The move follows a damning inspection earlier this year, where the troubled Aberdeen school received the lowest scores possible across the board.
Since then the council has been working hard to come up with solutions to boost attendance, amid warnings that there’s “a pattern of young people leaving class
without good reason”.
Councillors were given an update on steps being taken to address the crisis earlier today.
What has happened since the Northfield Academy inspection?
Chief education officer Eleanor Sheppard noted that “significant” time and work had been carried out to amend the school’s curriculum.
A huge redesign of the S1 model is currently under way, providing pupils with a “smooth and positive” transition from primary to secondary school.

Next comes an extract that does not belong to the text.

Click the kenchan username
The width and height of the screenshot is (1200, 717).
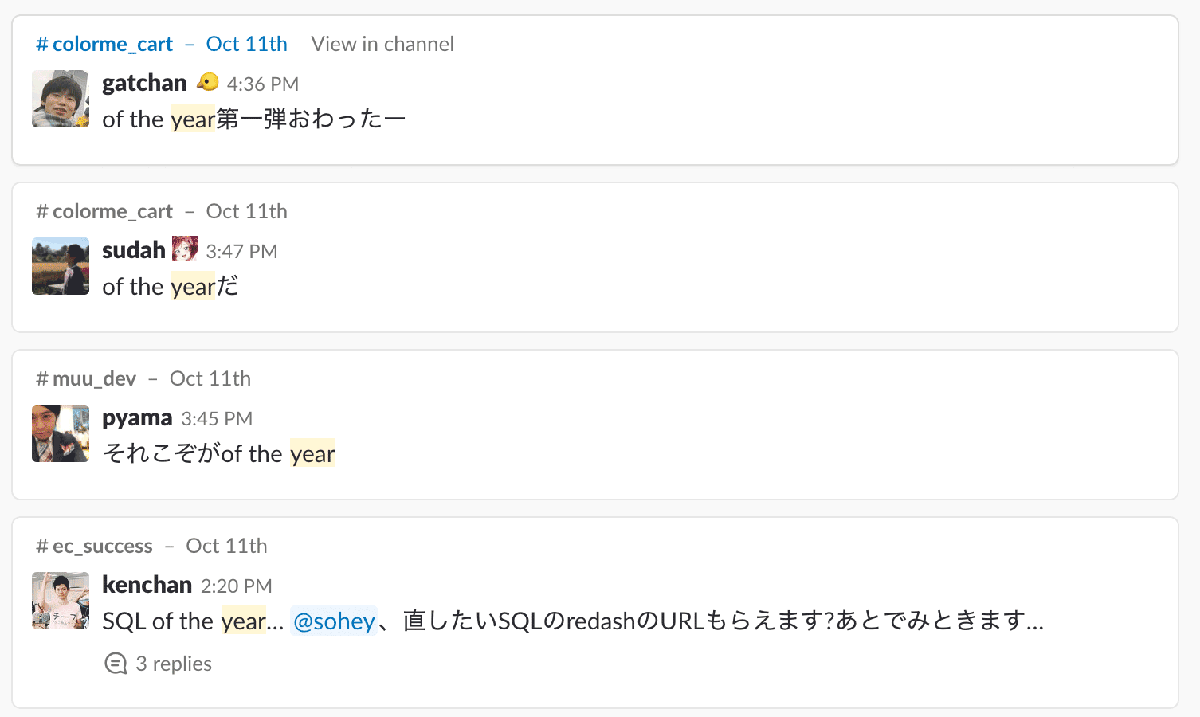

Ms Sheppard told members that plans are in place for all youngsters coming to the school in S1 to take part in a trip to an outdoors centre.
It is hoped this will help children form friendships with their fellow students, while building a “sense of team” across the entire year.
Nine new teachers with primary school experience have also been recruited to make the transition as seamless as possible.
Are pupils anxious about joining notorious school next month?
Head teacher Douglas Watt revealed that S1 “transition days” held a couple of weeks ago had been “really successful”.
Young people heading to Northfield after the summer spent two days at the school following their new timetables.
Youngsters were surveyed before and after the event, with feedback showing that the number of pupils feeling anxious halved from 70% to 36%.
Meanwhile, confidence levels in youngsters leaped from 32% to 85%, with Mr Watt hailing the outcome as “really encouraging”.
Who can take beauty classes at Northfield Academy?
As part of the ongoing changes, pupils in S3 can choose the subjects they wish to study.
A revised and broader curriculum is on offer for those at S4, with less focus on traditional academic areas.
Some pupils will be taught a Level 4 automotive course.
And a Level 4/5 foundation apprenticeship in construction will be available for youngsters thinking about becoming builders.
A “national progression award in make-up artistry” will also be available for budding beauty professionals thanks to expert assistance from GlamCandy.
School leaders have been targeting groups of young people who are at risk of missing out on qualifications too, with a particular focus on literacy and numeracy.
How do teachers feel about the changes?
Teachers at Northfield met at a team building day yesterday to allow them to plan ahead for the new school year.
The council’s education chief Shona Milne said there was a “great deal of enthusiasm”, and staff were “excited” to develop the new curriculum.
A tactical team, set up to improve standards at the school, has met weekly since the rock-bottom report card.
A recent survey revealed that a majority of staff feel behaviour in corridors has improved – which is the first time in recent years they feel this way.
Following discussions with families, over the next month it was noted that there had been a “notable” reduction in walkouts plaguing the school too.
Northfield pupils ‘talented, enthusiastic and willing to learn’
Ms Sheppard said that a “raft of work” had been carried out since the inspection revealed the extent of the problems at the school.
She added: “There is no question that the tactical team, all staff at Northfield, and the young people themselves, have put in a significant shift to help move things forward.
“But we know this is a long journey, and the work will continue.”
Councillor Jessica Mennie agreed: “I’ve met young people from Northfield over the past few months and they are so talented, enthusiastic and so willing to learn.”